Review: Mischief - 'The missionary of the delicious does exist.'
“How do you write a review with just 3 appetisers, Zat?” my good friend and loyal dining companion asked as if I am proclaiming the most absurd in saying that I wanted to review Mischief. Although my usual modus operandi for a review is to have an appetiser, a main dish, and a dessert, I told myself, that just as some places are created for the sole consumption of desserts, there are some places that exist simply as a no-frills food joint with food that aim to complement the alcoholic beverages that they serve. Furthermore, imagine how novel it would be to review a restaurant and determine its value simply through the strength of its side dishes.
Mischief is the kind of restaurant you go to when you’re full from dinner and waiting to catch a show at Esplanade where it is housed. Or you're early for a show but it's too late for dinner. Set amongst other similarly styled food joints such as Alter Ego and Harry’s, it is rather apparent that Esplanade strives to create a very specific vibe of rambunctious merriment, clinking beer mugs, and champagne glasses, voices straining to be heard above the party sounds of the restaurants and the nightly performances at the outdoor theatre. The atmosphere is electric, it’s constantly on the move, and it is exactly where Mischief fits in.
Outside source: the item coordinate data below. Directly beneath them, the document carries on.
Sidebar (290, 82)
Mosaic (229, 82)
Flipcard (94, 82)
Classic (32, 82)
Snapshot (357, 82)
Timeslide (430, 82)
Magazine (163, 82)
Mischief used to be the brain-child of Cynthia Koh, Michelle Chong, and Daniel Ong but has now been taken over by owner Leonard Tham. Under the leadership of head chef Mark Tang, Mischief prides itself as a restaurant serving up honest American and South-East Asian street cuisine. But at times I feel like Mischief struggles to balance its inherent passion for amazing food with the more commercially profitable exercise of serving alcoholic beverages. The more I study the menu, the more impressed I am at the gamut of choices on offer. I actually think that the food menu can be taken out in its entirety and is capable of holding its own as a stand-alone restaurant with diners who can appreciate the love and care that has gone into creating some of the amazing dishes. Are the dishes mind-blowingly creative? It isn’t. Do the dishes boast a strong fusion thingamajig that is so painfully in trend now? It doesn't. But are they delicious? Hell, yes.
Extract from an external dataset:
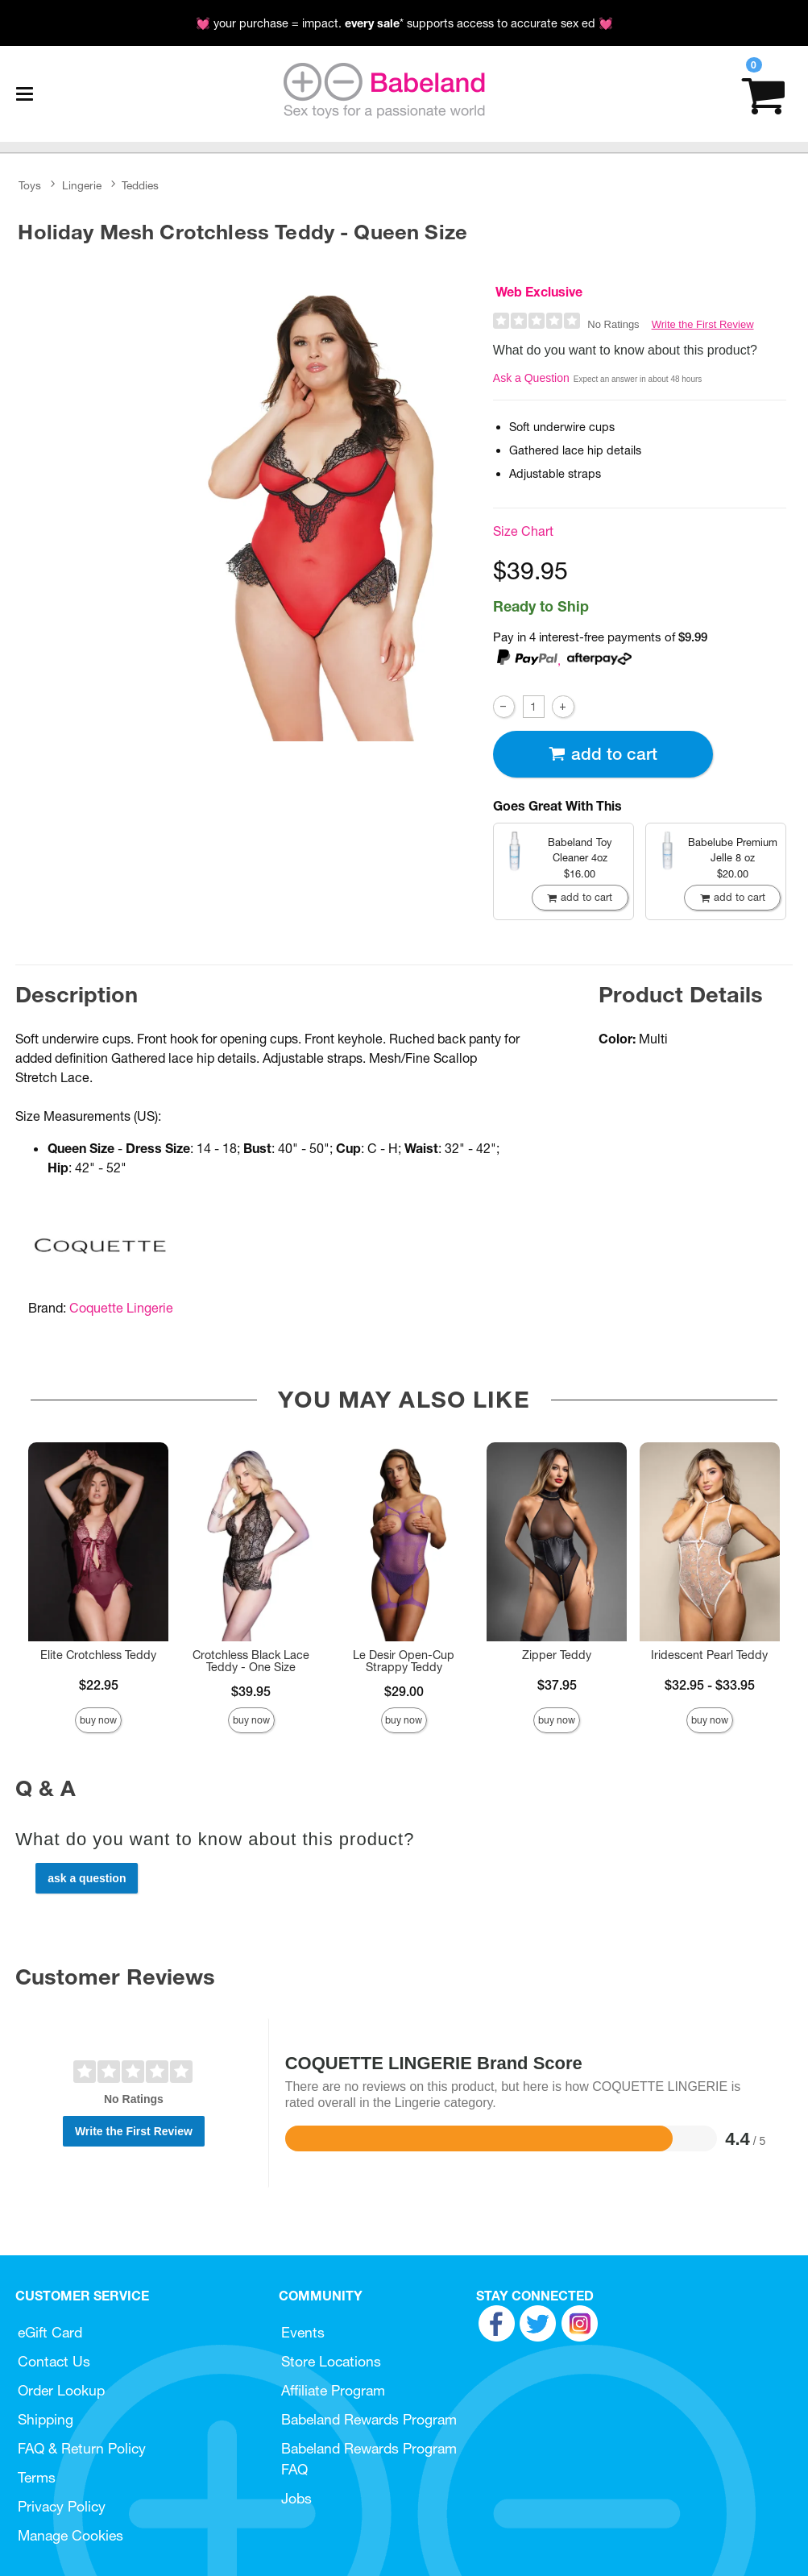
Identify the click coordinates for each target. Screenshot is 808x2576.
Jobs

Take the Wagyu Beef Brisket, served in generous cascading slices with a side of gherkins, Jalapeno, and a condiment of American mustard. Presented on a plate lined with greaseproof paper of American patriotic leaning of red, white, blue, and a sprinkling of stars, at first glance, the beef brisket seems dry. Lifeless. And desperately in need of some moisture. But venture closer and you can see specks of black pepper generously seasoning the meat as well as a coat of shine that seems to sparkle in the light whichever way you look.
Upon the first bite of the Wagyu Brisket, I immediately forgot where I was at as the voices and sounds in the background faded into a gradual decrescendo. It’s like biting into a fluffy cloud of cotton candy; soft, gentle, and bursting with all manners of flavours. The 24 hours slow cook process is evident in the utter softness of the meat, each bite easily giving way to the next, like a beautiful waltz. When dipped with mustard, you get a very sharp zing that immediately jolts you back to reality, reminding you that this is not a full-fledged restaurant, although the tenderness of the brisket might lead you to imagine otherwise. And who could fault you for thinking that? The beef brisket. That’s who.
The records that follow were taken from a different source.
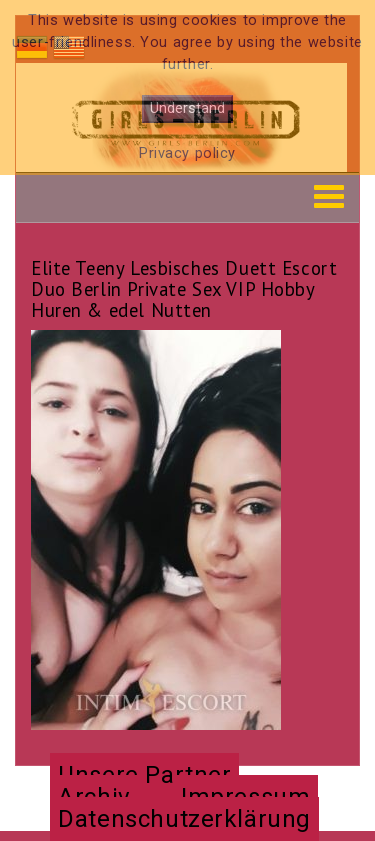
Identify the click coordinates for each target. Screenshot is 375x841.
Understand (187, 108)
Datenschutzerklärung (184, 819)
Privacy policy (187, 153)
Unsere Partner (144, 775)
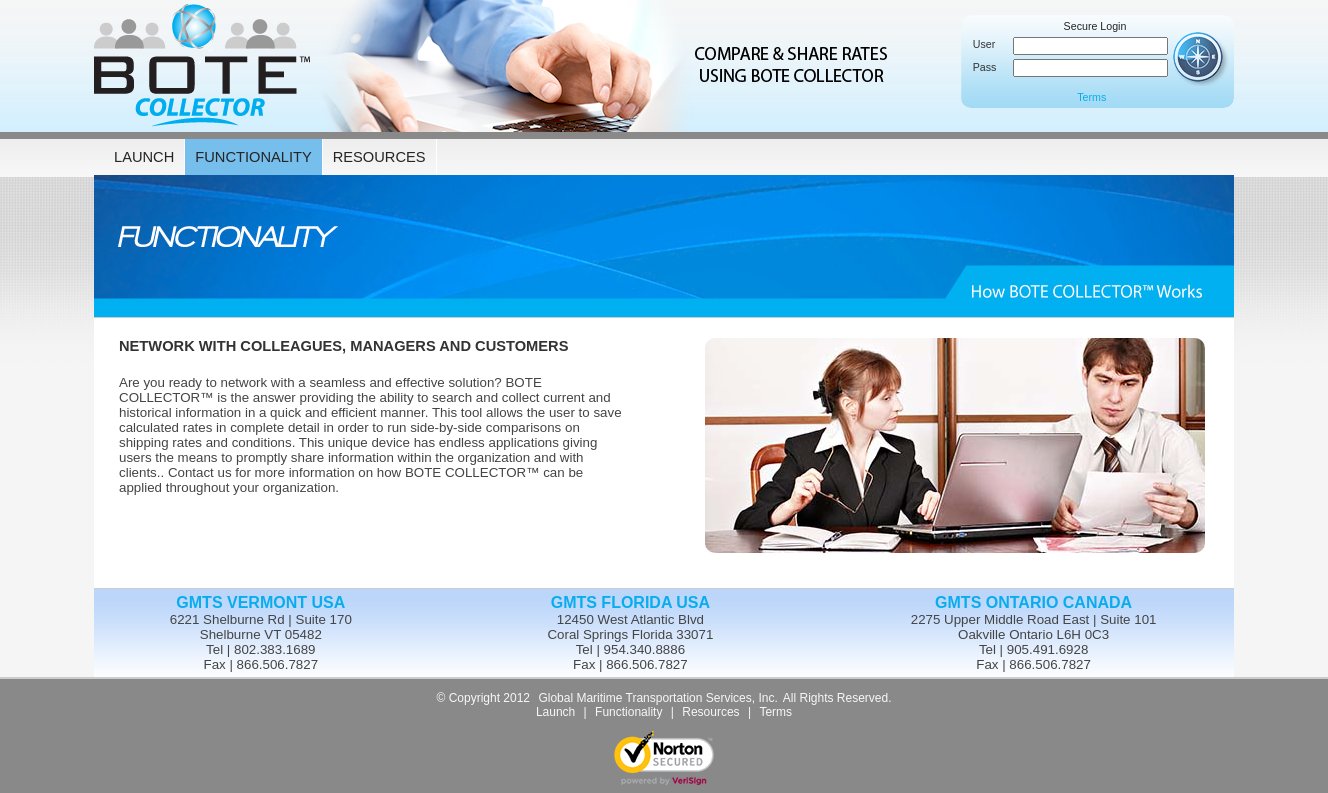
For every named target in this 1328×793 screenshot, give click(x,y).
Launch (555, 712)
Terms (1091, 97)
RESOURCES (379, 157)
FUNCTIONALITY (253, 157)
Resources (710, 712)
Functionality (628, 712)
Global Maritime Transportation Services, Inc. (657, 698)
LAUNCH (144, 157)
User (983, 44)
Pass (983, 67)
If the Beef Brisket has yet to convince you of the gastronomical prowess of Mischief, look no further than the Crispy Pork Belly, cooked to crisp perfection with a cacophony of spices that sing the most joyous tune; garlic, sea salt, oregano, whole grain mustard, and oregano. I have been searching across this entire island for good crispy pork belly and this right here will be the standard against which all others will be judged against. The meat was soft, flavourful, and cooked to poetic perfection while the skin is brown and crackles satisfyingly to the bite. There was a layer of spiced paste at the base of the meat that I found to be so utterly robust and earthy that I don’t know to cry or smile at sheer joy.
I am however a little bit reticent about their Broccoli and Brie Au Gratin. Broccoli is sauteed simply to retain crunch and add flavour before adding in melted brie cheese in strips at the top. Upon sight, I really could not guess how this would taste. I mean, I know how broccoli tastes. I know how brie tastes. But together, what do you get?
What you get is innovation but at the expense of taste. I want to like this dish passionately with the same love I have for brave and courageous cooking. But the more I tried to make something out of this, the more confused I get. In my head, the creaminess of the brie and the caramelisation of cheese would help balance the crunch of the broccoli. The opposing flavours should come together as one, but in reality, it is two opposing flavours that need perhaps a little bit of acidity to complete the trinity of taste.
If what you’re looking for is a quick drink to pass the time, then Mischief is definitely the place to go to while you wait. But you would be remiss to try their food offerings cooked expertly with passion and heart. The missionary of the delicious do exist and it can be found here at 8 Raffles Avenue, but only if you look close enough and give it the chance it deserves.